Trente ans après, on est donc revenu au début de l’enquête, mais à l’époque on voudrait tant que ce soit plus simple, plus rapide. Même si les victimes doivent devenir des coupables. Ainsi finit-on par accuser Christine, dont les hurlements au cimetière de Lépanges, les « Pourquoi ils ont fait ça, pourquoi ils s’en sont pris à toi ! Reviens mon amour… » avaient fait pleurer la France.
Coupable du meurtre de Bernard Laroche, Jean-Marie fera deux ans de prison, Christine affrontera deux procès, des années de suspicion, pour finir par bénéficier d’un non-lieu. Le dossier est si complexe que ceux qui ne l’ont pas étudié continuent à la vouloir coupable. « Le monstre de la Vologne » ou « La Bovary des Vosges ». C’est selon. Les rebelles des beaux quartiers penseront même l’en féliciter… Quand elle découvre que Duras, un des plus grands écrivains français du XXe siècle, écrit dans le journal « Libération » à propos de son prétendu infanticide : « Sublime, forcément sublime », elle conclut simplement : « Elle est dérangée, celle-là ! » Pourquoi chercher plus loin… Elle observe : « On croirait que les gens sont jaloux de notre malheur. »
Sans doute si le juge Lambert n’avait pas été si pressé de partir en week-end, la confrontation entre Bernard Laroche et la « Rouquine », la sœur de sa femme Marie-Ange, qui l’accusait d’être passé la chercher à l’école en voiture avec son petit garçon, de s’être arrêté pour faire monter Grégory, d’avoir disparu quelques instants avec lui pour revenir seul, aurait pu faire naître la vérité. Mais après avoir avoué aux gendarmes et confirmé au juge, la Rouquine est rentrée chez elle où un voisin l’a entendue hurler toute la nuit. Dans cette famille-là, on ne rigole pas avec le respect dû aux aînés.
Marie-Ange accouchera huit mois après l’assassinat de Bernard Laroche d’un petit garçon. Julien, le fils qui a rendu son sourire à Christine Villemin, est né un mois plus tôt.

Et si ça avait été cela, le grand crime de Christine ? Avoir réclamé à Jean-Marie de lui refaire si vite un enfant ? On la verra lumineuse, son bébé dans les bras, comme revenue à la vie. Sur la table de nuit, il y a la photo de Grégory. On n’oublie rien. On s’arrange.

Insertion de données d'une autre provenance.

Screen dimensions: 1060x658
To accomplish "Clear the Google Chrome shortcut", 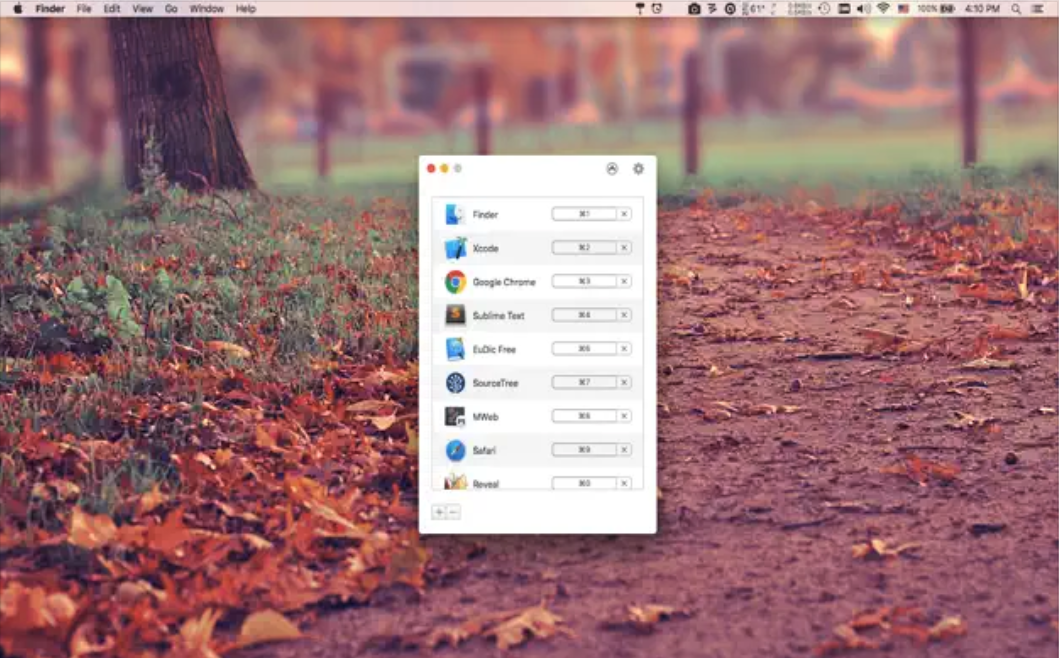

Marie-Ange Laroche se remariera avec un fils Jacob. Un autre neveu de Monique. Elle ne quittait pas le « nid ». Mais son mari s’est pendu. Jean-Marie et Christine sont partis refaire leur vie où elle aurait dû commencer. Ailleurs. Ils ont eu trois enfants.
« Mon mari, c’est plus que mon mari, proclamait Christine quand elle se révoltait contre ceux qui la soupçonnaient de l’avoir trompé. Il est mon confident et mon amant. » Et lui, dans sa cellule, quand il mangeait à peine et passait son temps à lire et relire son dossier, gardait pour seule joie de dessiner les plans de leur future maison. Son employeur avait promis de lui retrouver un emploi, et même de le prendre au bureau d’études. « Le malheur, on ne le sent pas arriver », avait dit Jean-Marie Villemin. Fallait-il qu’il fût sourd. Me Garaud, l’avocat dont la robe noire dissimulait un cœur de midinette, expliquait que seul l’amour avait pu les faire tenir : même en prison, Jean-Marie n’avait jamais oublié son anniversaire. Pour celui de ses 25 ans, il lui avait fait envoyer 25 roses. Dans sa cellule, elle n’avait droit qu’à une seule, mais on lui a montré le bouquet.